Allo stesso modo e allo stesso tempo, è significativo il valore attribuito a eventi e simboli "unitari". Altrimenti e altre volte sottovalutati. Se non criticati apertamente. La Costituzione, il Risorgimento, perfino la Resistenza. E ancora, l'Inno di Mameli, il Tricolore. Gli italiani guardano con ammirazione i Padri della Patria: Camillo Benso conte di Cavour, Giuseppe Mazzini e, per primo, Giuseppe Garibaldi. Spesso "deplorato" dai nordisti, dai sudisti, in qualche misura, anche dai papalini. Per aver "unificato" l'Italia. Il Nord e il Sud. Figura eroica, in camicia rossa. Ed è interessante osservare come l'ammirazione degli italiani si allarghi anche ad alcuni tra i "fondatori" e i leader politici della Prima Repubblica. Democristiani ma anche comunisti. Alcide De Gasperi ed Enrico Berlinguer, soprattutto. E, per primo, Aldo Moro, rapito e ucciso dalle Br, anche (forse proprio) perché aveva perseguito - quasi raggiunto - lo "storico compromesso" fra i due partiti di massa che avevano fondato e accompagnato l'Italia repubblicana. Certo, non bisogna pensare che il disincanto nazionale, all'improvviso, sia scomparso. Rimpiazzato da un orgoglio inedito. Sarebbe troppo. Intanto, l'atteggiamento verso l'ultima fase della Prima Repubblica è molto più critico. Craxi, lo stesso Andreotti sono guardati con diffidenza. Associati a Tangentopoli. Percepita come una rivoluzione mancata, più che incompiuta.
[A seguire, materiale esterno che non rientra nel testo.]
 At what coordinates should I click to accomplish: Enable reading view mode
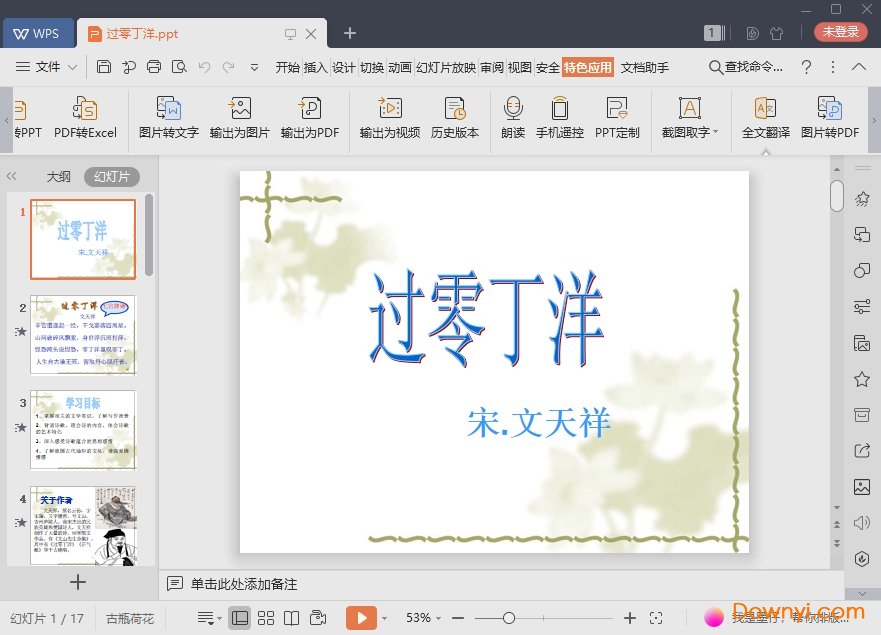[x=291, y=617]
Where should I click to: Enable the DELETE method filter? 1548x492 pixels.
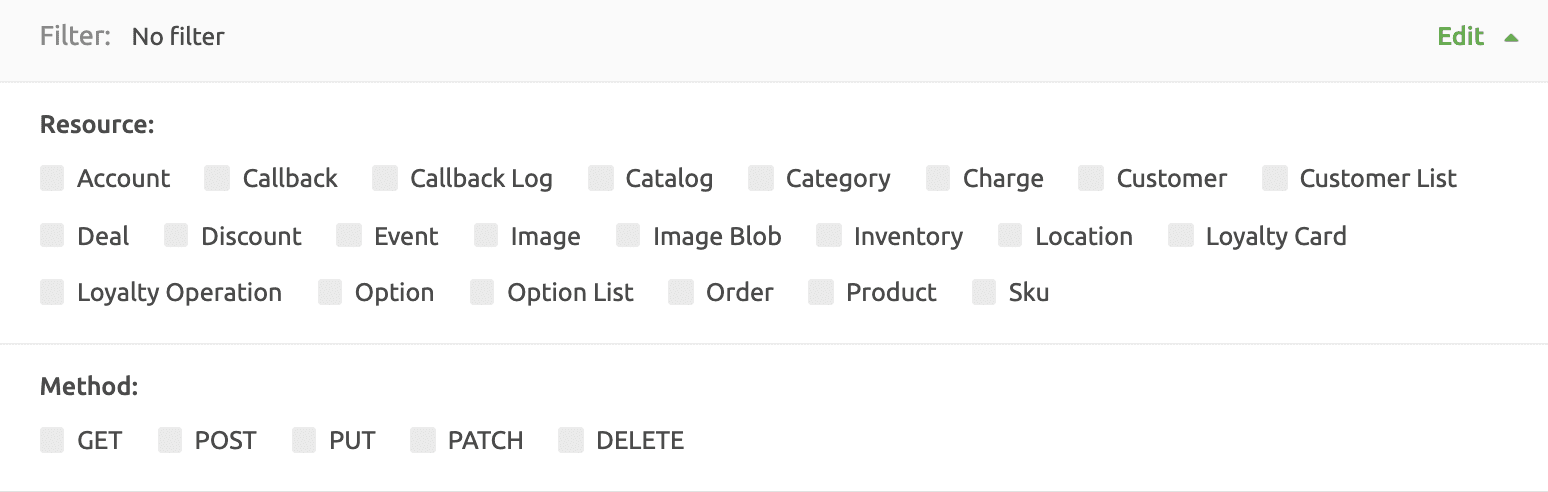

La storia nazionale, per molti italiani, è come fosse finita allora. Da lì inizia il declino. Che riapre la frattura nei confronti delle istituzioni e della sfera pubblica. L'orgoglio nazionale, per questo, si indirizza, più ancora di un tempo, su aspetti che riguardano le tradizioni sociali e locali. La cultura e l'arte. Ci si dice orgogliosi del nostro patrimonio artistico, delle bellezze del nostro territorio, della nostra cucina, della moda, del cinema. Del nostro stile e del nostro modo di vita. Ma molto meno - anzi, quasi per nulla - della politica e dei politici. Insomma, gli italiani si sentono uniti dalla loro capacità di "fare" e inventare, di reagire alle difficoltà. Ma da soli. Senza lo Stato e senza le istituzioni. Di cui si apprezza la storia, non il presente. Da ciò il significato riconosciuto alla Costituzione, di cui si discute molto, oggi, ma che è stata scritta molto prima. Dopo la guerra. Da ciò, soprattutto, il grande valore riconosciuto alla ricostruzione degli anni Cinquanta e Sessanta. Un periodo emblematico, quasi una bandiera. L'epoca in cui il Paese riuscì a risollevarsi dal baratro in cui l'aveva gettato la guerra. A "ricostruire", o meglio, a "costruire" un'economia che prima non esisteva. A conquistare lo sviluppo, prima, il benessere, poi. In altri termini: a inventare un futuro nuovo e diverso rispetto al passato. Oggi, invece, anche l'orgoglio suscitato dagli imprenditori e dall'economia appare timido. Conseguenza evidente di questa fase di crisi.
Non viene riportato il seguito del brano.